(Interface element rows)
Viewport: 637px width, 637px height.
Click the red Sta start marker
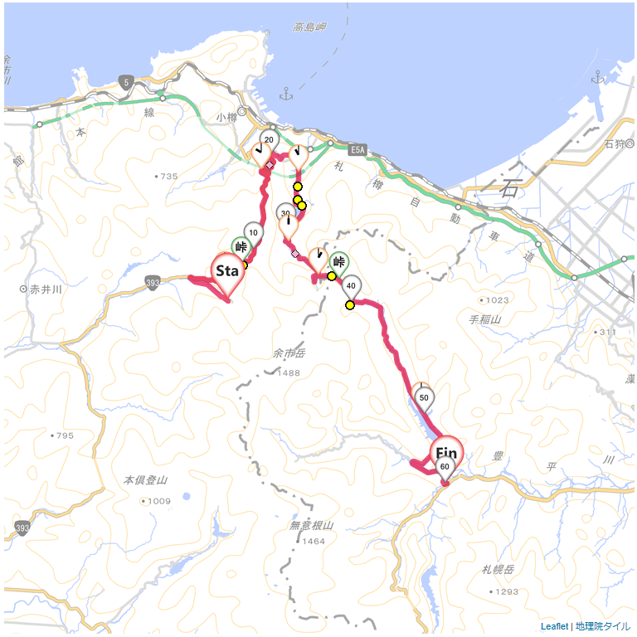click(x=227, y=272)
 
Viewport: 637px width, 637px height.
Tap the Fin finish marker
click(x=446, y=453)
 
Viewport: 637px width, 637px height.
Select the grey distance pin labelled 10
click(x=253, y=233)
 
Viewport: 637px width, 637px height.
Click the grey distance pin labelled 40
click(x=351, y=286)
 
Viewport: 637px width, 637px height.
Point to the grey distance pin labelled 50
click(x=424, y=397)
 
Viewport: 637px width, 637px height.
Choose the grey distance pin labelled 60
click(x=445, y=467)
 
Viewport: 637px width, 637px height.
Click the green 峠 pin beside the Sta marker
click(x=241, y=247)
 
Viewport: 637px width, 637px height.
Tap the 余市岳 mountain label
click(x=289, y=354)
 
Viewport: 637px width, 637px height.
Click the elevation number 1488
click(x=289, y=372)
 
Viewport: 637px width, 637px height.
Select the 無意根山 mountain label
click(x=312, y=525)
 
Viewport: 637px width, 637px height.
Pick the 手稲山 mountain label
click(x=485, y=319)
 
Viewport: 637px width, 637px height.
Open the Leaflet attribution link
click(x=554, y=626)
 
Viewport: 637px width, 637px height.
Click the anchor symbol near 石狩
click(x=597, y=78)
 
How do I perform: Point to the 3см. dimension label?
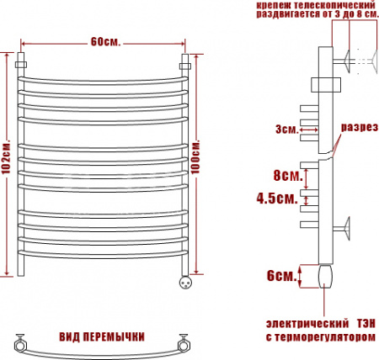pyautogui.click(x=285, y=129)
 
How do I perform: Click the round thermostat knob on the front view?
pyautogui.click(x=184, y=283)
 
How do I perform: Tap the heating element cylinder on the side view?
pyautogui.click(x=327, y=275)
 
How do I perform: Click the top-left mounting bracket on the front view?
pyautogui.click(x=23, y=64)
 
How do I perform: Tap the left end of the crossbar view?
pyautogui.click(x=19, y=341)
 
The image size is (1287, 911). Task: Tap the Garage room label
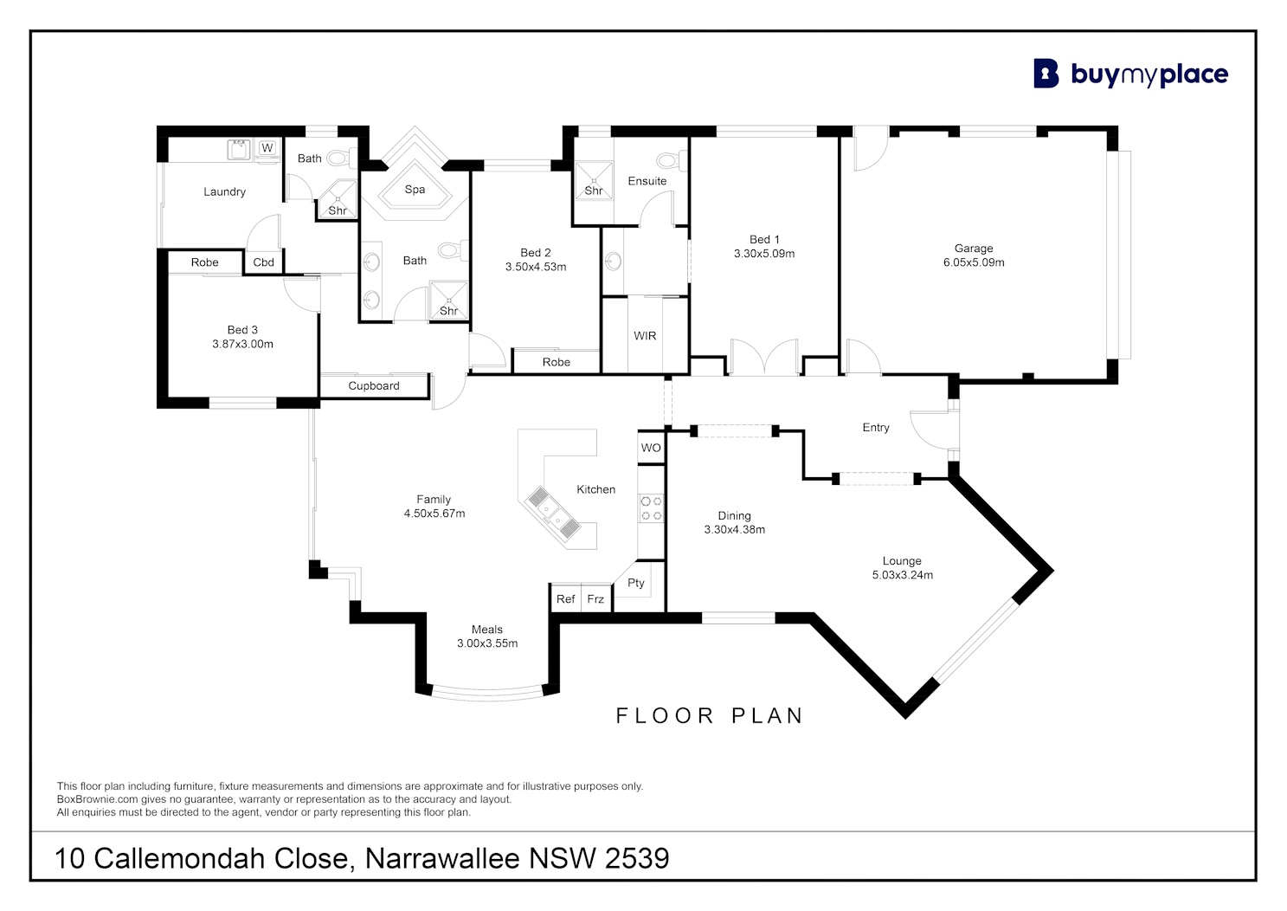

**Exercise**.
Rewrite everything from the beginning of the rows through the line containing "click(x=446, y=453)", with "marker" replaced by "flag" and nothing else changed. Leave the pictures out of your answer.

**Solution to this exercise**.
Viewport: 637px width, 637px height.
Click the red Sta start flag
click(x=227, y=272)
 
Viewport: 637px width, 637px height.
Tap the Fin finish flag
click(x=446, y=453)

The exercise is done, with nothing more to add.